═════ SUPPLIED DATA

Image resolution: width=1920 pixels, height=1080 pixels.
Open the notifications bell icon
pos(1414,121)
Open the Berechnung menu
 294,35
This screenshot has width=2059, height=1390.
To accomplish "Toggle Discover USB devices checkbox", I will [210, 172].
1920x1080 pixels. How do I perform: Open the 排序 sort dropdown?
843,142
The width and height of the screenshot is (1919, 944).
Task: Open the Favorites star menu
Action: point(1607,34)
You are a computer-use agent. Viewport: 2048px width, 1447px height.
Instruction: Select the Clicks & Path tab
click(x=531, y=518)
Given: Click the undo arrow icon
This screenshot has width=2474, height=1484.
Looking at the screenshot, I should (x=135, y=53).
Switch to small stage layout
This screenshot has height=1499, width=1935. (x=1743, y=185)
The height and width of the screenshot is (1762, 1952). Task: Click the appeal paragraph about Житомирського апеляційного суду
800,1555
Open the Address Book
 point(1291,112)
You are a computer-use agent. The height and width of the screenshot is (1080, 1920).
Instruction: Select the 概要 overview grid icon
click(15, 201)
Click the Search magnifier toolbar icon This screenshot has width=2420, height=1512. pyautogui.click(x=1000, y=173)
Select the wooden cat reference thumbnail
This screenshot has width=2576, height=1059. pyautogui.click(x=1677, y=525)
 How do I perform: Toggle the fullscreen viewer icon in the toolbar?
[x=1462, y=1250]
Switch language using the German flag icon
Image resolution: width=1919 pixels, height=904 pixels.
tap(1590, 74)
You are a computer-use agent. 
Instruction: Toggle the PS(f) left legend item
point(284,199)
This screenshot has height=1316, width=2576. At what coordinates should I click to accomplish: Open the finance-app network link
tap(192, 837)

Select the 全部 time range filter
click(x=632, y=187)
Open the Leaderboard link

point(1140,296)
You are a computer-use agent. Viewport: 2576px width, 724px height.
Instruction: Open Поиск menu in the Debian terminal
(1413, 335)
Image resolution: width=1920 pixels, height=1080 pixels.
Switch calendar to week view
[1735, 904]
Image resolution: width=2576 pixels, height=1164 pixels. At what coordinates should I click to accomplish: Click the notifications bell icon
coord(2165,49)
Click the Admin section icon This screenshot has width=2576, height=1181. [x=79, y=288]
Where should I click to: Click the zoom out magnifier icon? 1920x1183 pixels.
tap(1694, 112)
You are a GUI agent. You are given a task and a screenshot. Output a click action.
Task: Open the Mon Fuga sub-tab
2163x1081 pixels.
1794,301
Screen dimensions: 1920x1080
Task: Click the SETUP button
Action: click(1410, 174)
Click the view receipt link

══════════

= PROBLEM REQUIREMENTS =
Exactly as shown, output all of the material above.

= RESULT OF THE EXERCISE =
Image resolution: width=1920 pixels, height=1080 pixels.
Open the notifications bell icon
pos(1414,121)
Open the Berechnung menu
 294,35
This screenshot has width=2059, height=1390.
To accomplish "Toggle Discover USB devices checkbox", I will [210, 172].
1920x1080 pixels. How do I perform: Open the 排序 sort dropdown?
843,142
The width and height of the screenshot is (1919, 944).
Task: Open the Favorites star menu
Action: point(1607,34)
You are a computer-use agent. Viewport: 2048px width, 1447px height.
Instruction: Select the Clicks & Path tab
click(x=531, y=518)
Given: Click the undo arrow icon
This screenshot has width=2474, height=1484.
Looking at the screenshot, I should (x=135, y=53).
Switch to small stage layout
This screenshot has height=1499, width=1935. (x=1743, y=185)
The height and width of the screenshot is (1762, 1952). Task: Click the appeal paragraph about Житомирського апеляційного суду
800,1555
Open the Address Book
 point(1291,112)
You are a computer-use agent. The height and width of the screenshot is (1080, 1920).
Instruction: Select the 概要 overview grid icon
click(15, 201)
Click the Search magnifier toolbar icon This screenshot has width=2420, height=1512. pyautogui.click(x=1000, y=173)
Select the wooden cat reference thumbnail
This screenshot has width=2576, height=1059. pyautogui.click(x=1677, y=525)
 How do I perform: Toggle the fullscreen viewer icon in the toolbar?
[x=1462, y=1250]
Switch language using the German flag icon
Image resolution: width=1919 pixels, height=904 pixels.
tap(1590, 74)
You are a computer-use agent. 
Instruction: Toggle the PS(f) left legend item
point(284,199)
This screenshot has height=1316, width=2576. At what coordinates should I click to accomplish: Open the finance-app network link
tap(192, 837)

Select the 全部 time range filter
click(x=632, y=187)
Open the Leaderboard link

point(1140,296)
You are a computer-use agent. Viewport: 2576px width, 724px height.
Instruction: Open Поиск menu in the Debian terminal
(1413, 335)
Image resolution: width=1920 pixels, height=1080 pixels.
Switch calendar to week view
[1735, 904]
Image resolution: width=2576 pixels, height=1164 pixels. At what coordinates should I click to accomplish: Click the notifications bell icon
coord(2165,49)
Click the Admin section icon This screenshot has width=2576, height=1181. [x=79, y=288]
Where should I click to: Click the zoom out magnifier icon? 1920x1183 pixels.
tap(1694, 112)
You are a GUI agent. You are given a task and a screenshot. Output a click action.
Task: Open the Mon Fuga sub-tab
2163x1081 pixels.
1794,301
Screen dimensions: 1920x1080
Task: Click the SETUP button
Action: click(1410, 174)
Click the view receipt link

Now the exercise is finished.